Disciplined Consolidation Takes Hold
Indian consumer and retail dealmaking saw a major shift in early 2026. Transaction volume rose to 146 deals, yet the total value fell to $1.5 billion, down from much higher figures previously. This change shows that investors and companies are moving away from expensive, large buyouts. Instead, they are focusing on smaller acquisitions and mid-market deals that can quickly improve efficiency and profit margins.

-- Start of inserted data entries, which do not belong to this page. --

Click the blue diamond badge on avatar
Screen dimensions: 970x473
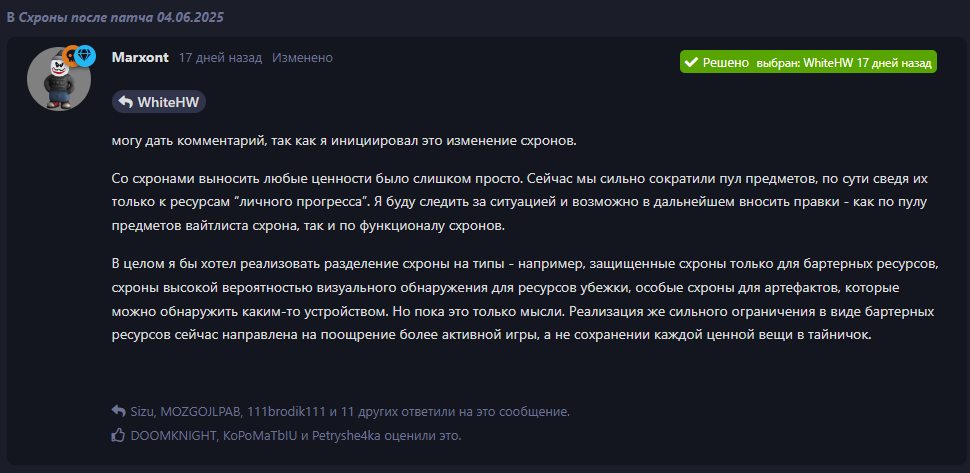click(85, 56)
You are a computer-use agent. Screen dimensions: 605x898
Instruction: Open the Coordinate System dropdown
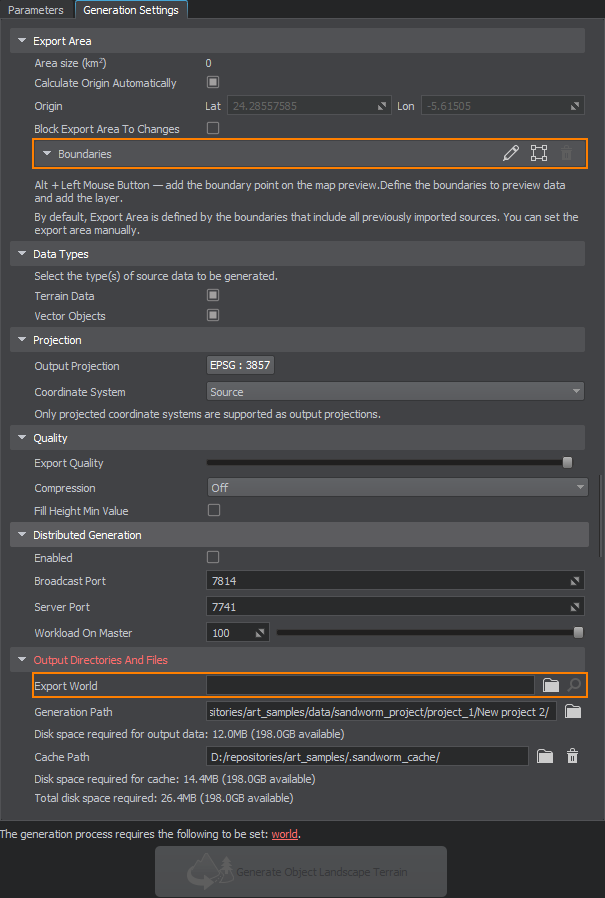[396, 392]
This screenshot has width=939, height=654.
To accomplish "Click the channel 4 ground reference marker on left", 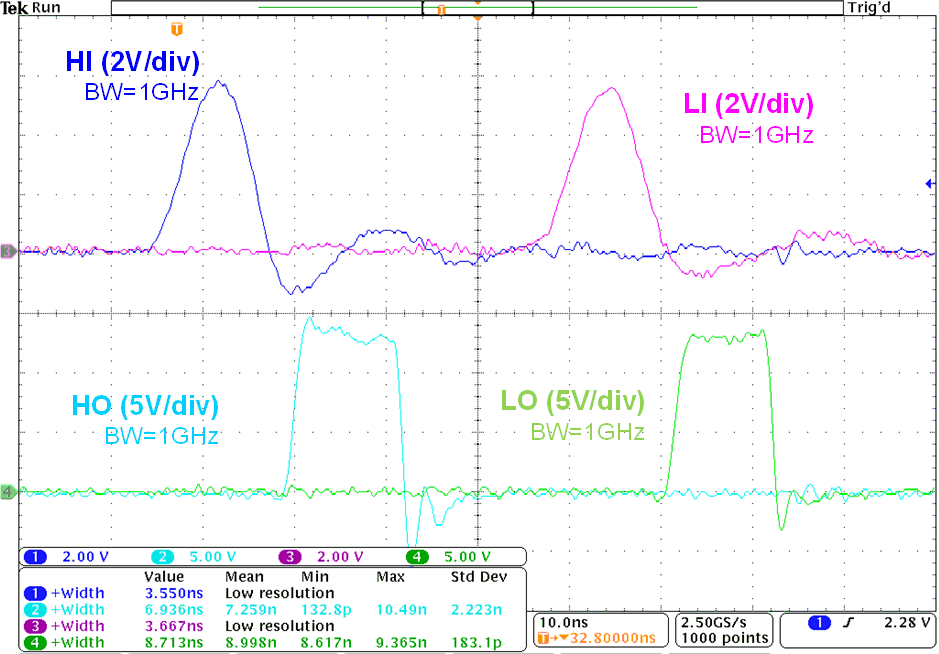I will (8, 492).
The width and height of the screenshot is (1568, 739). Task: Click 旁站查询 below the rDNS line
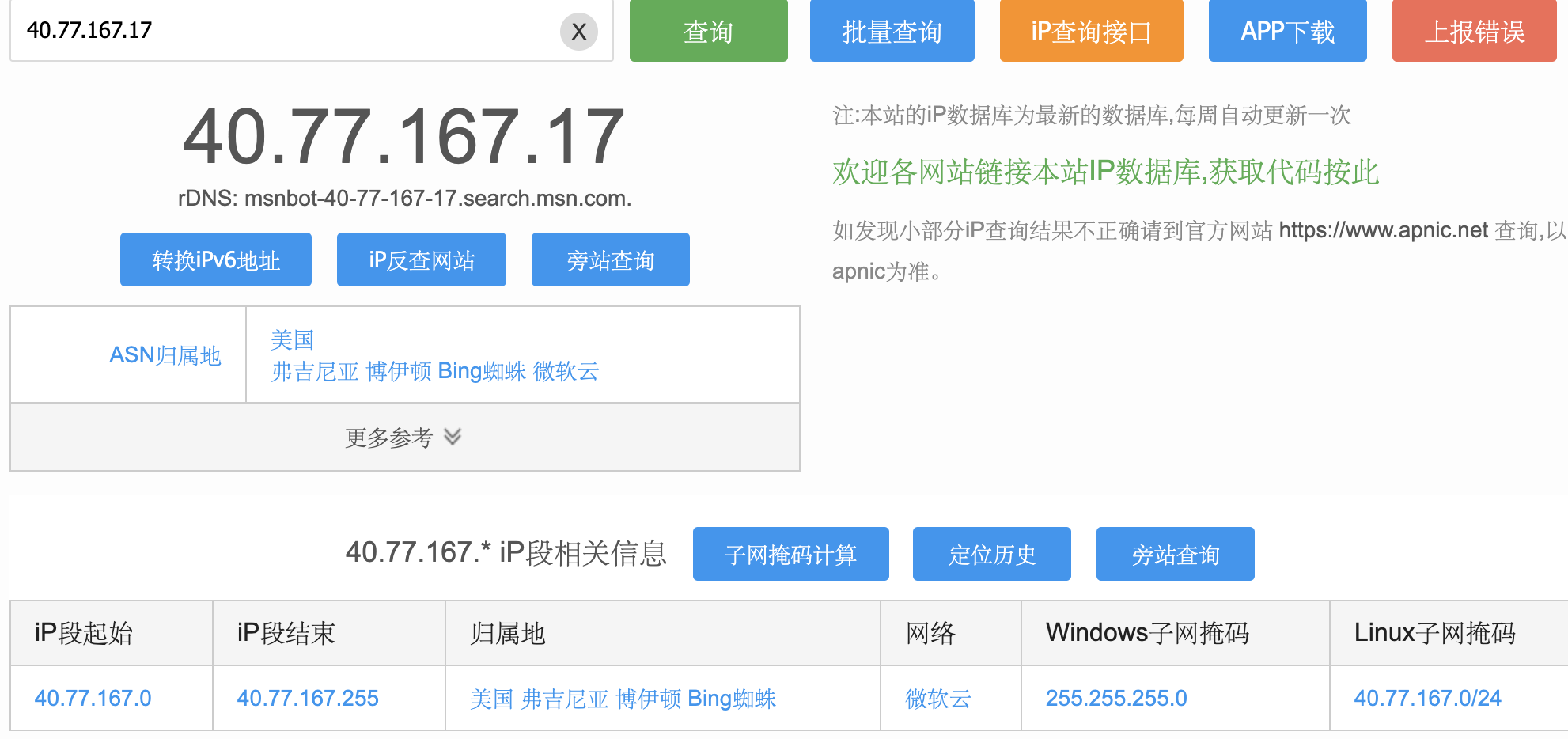611,260
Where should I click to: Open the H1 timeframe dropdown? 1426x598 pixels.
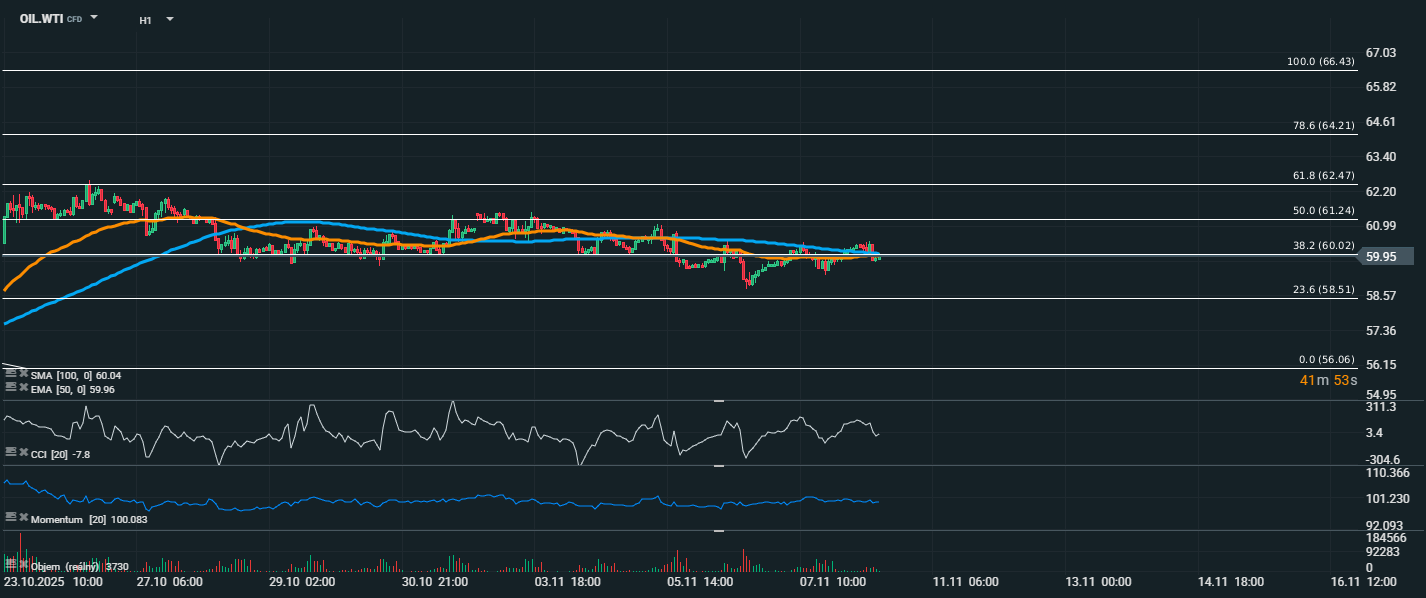click(x=169, y=19)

Strategic Acquisitions Sharpen Portfolios
Companies are increasingly buying smaller, founder-led brands to fill specific gaps in their product lines. This strategy is particularly noticeable in the FMCG and personal care markets, where major companies are acquiring innovative, digital-focused businesses. This allows them to gain new products, such as plant-based foods and premium skincare, without the high risks of huge mergers. The emphasis is now on companies with strong profit margins and clear consumer appeal, rather than just increasing sales. These new brands are being scaled using existing distribution networks, reducing the need for extra investment.
Automotive Sector Pivots Amid Challenges
While consumer retail sees a decrease in deal value, the automotive industry is undergoing a significant transformation. Geopolitical events in the Middle East have created supply chain problems, affecting delivery, materials, and exports. In response, car manufacturers are planning to invest nearly ₹3.5 lakh crore by 2030. Most of this investment is directed towards electric vehicle (EV) technology, battery development, and sustainable manufacturing. The sector is looking beyond short-term ups and downs, focusing on long-term changes driven by resilience and electrification.
Structural Weaknesses and Risks
The current deal market faces challenges. Rising production costs due to inflation in metals, electronic parts, and industrial gases are a concern. Smaller component suppliers are especially at risk, lacking the financial strength to handle shipping delays and higher freight costs. Additionally, a focus on digital-first strategies carries its own risks. Higher costs to acquire customers in a crowded online market could hurt profits if brand loyalty doesn't grow as expected. Companies must carefully balance expanding into new areas with maintaining strict pricing controls to protect margins from volatile commodity prices and changing global trade patterns.